(Page and screen pointing data)
▬▬▬▬▬▬

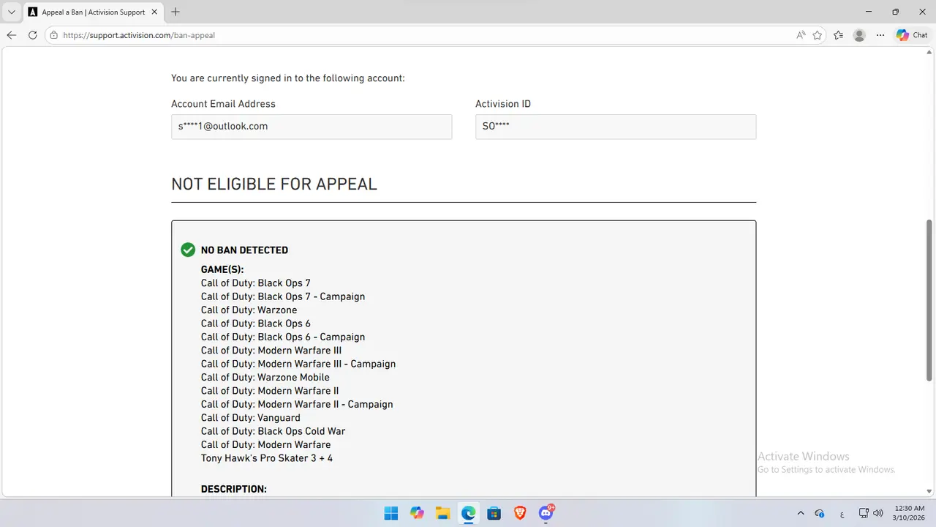Click the Read Aloud icon

801,35
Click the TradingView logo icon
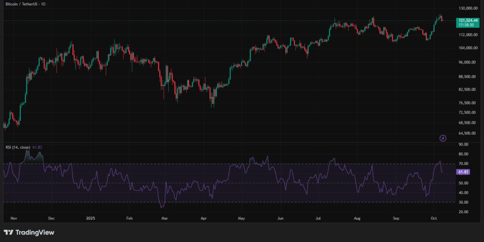The width and height of the screenshot is (484, 242). pyautogui.click(x=8, y=232)
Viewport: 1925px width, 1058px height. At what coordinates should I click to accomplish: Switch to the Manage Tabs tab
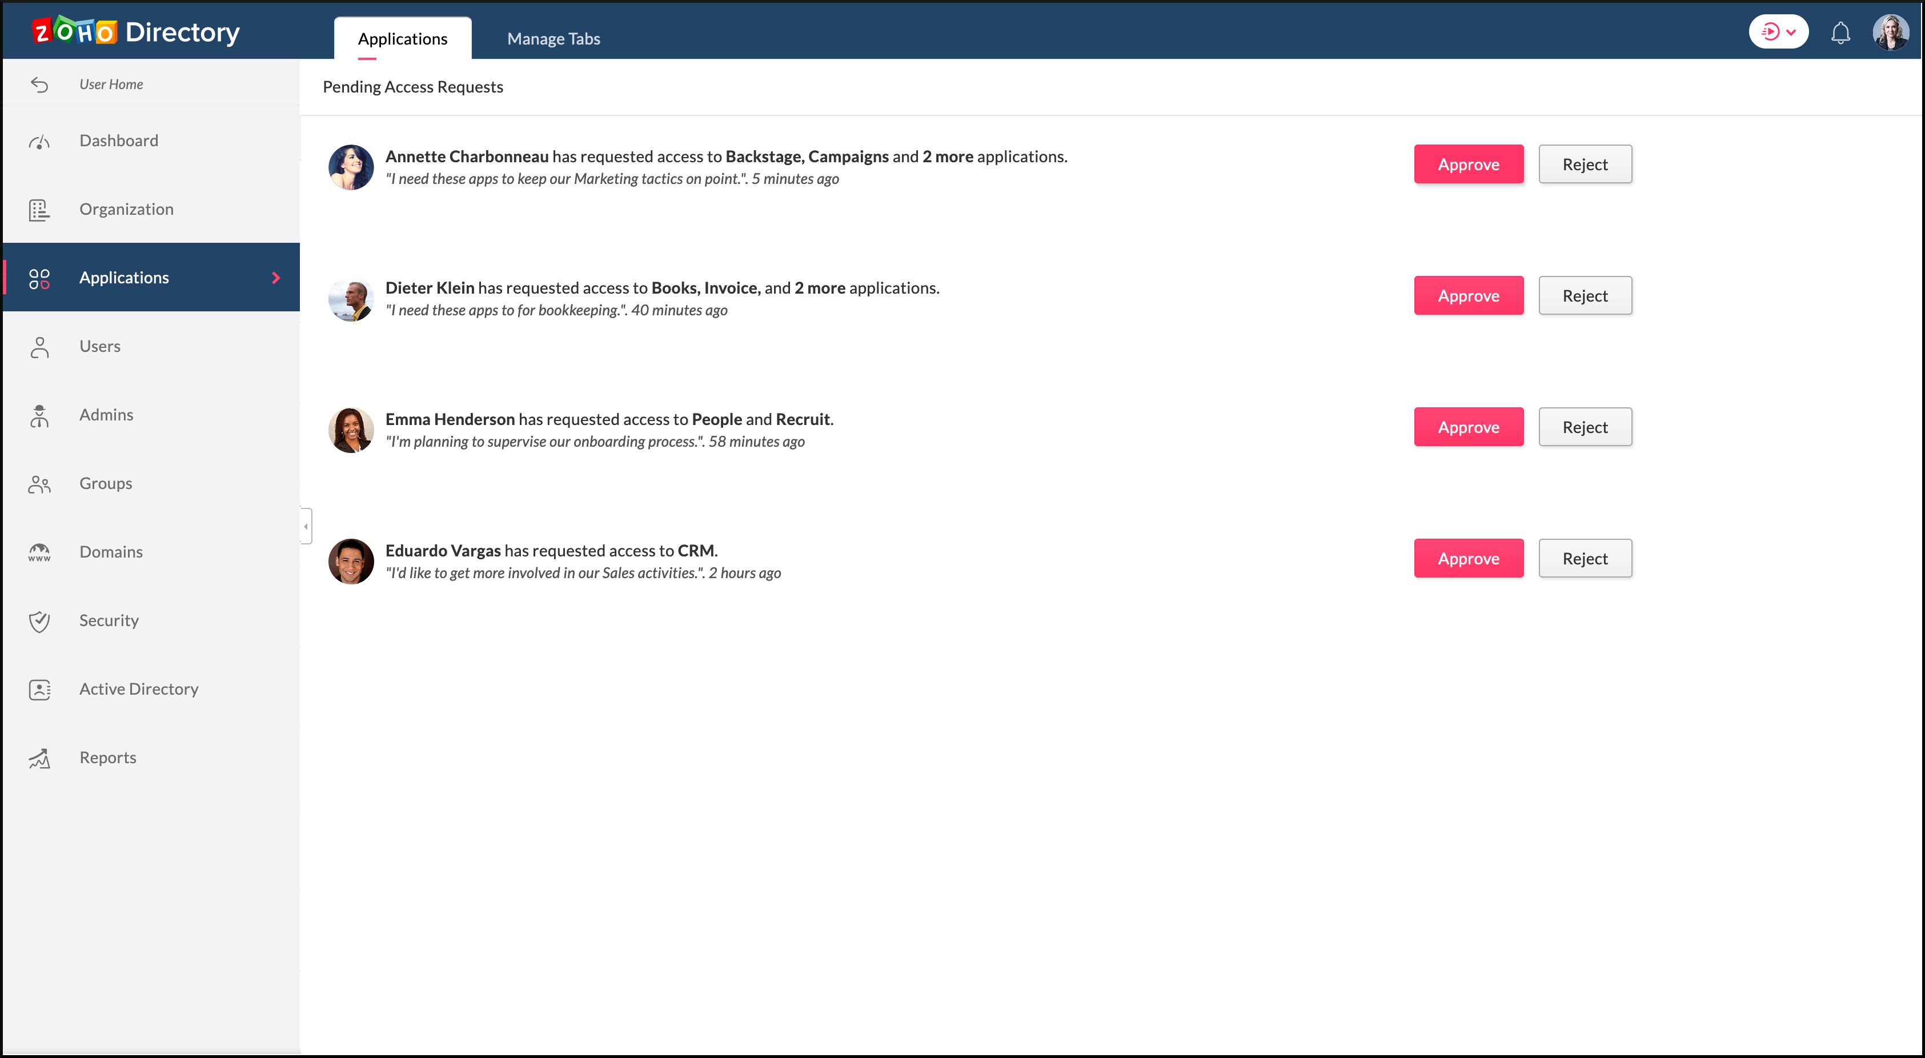(553, 38)
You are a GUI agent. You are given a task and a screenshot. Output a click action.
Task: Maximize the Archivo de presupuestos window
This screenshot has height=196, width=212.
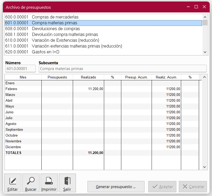196,7
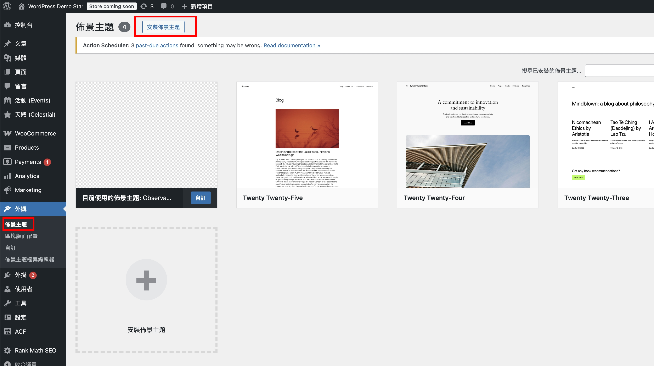Open the comments bubble icon in admin bar
The width and height of the screenshot is (654, 366).
[164, 6]
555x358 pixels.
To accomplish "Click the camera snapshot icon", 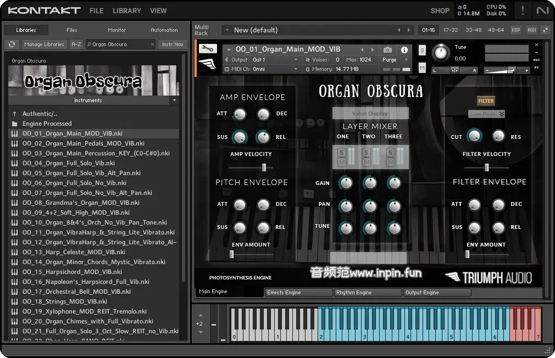I will click(388, 50).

▬▬▬▬▬▬

[PROBLEM TO WORK ON] Reproduce the lines from the one containing "You are a GUI" through the one containing "The width and height of the screenshot is (654, 366).", exactly as they appear, with both ends included. Leave the pictures out of your output.

[COMPLETE RESPONSE]
You are a GUI agent. You are given a task and a screenshot. Output a click action.
Task: Maximize the Archivo de presupuestos window
This screenshot has height=196, width=212.
196,7
Open the comments bubble icon in admin bar
The width and height of the screenshot is (654, 366).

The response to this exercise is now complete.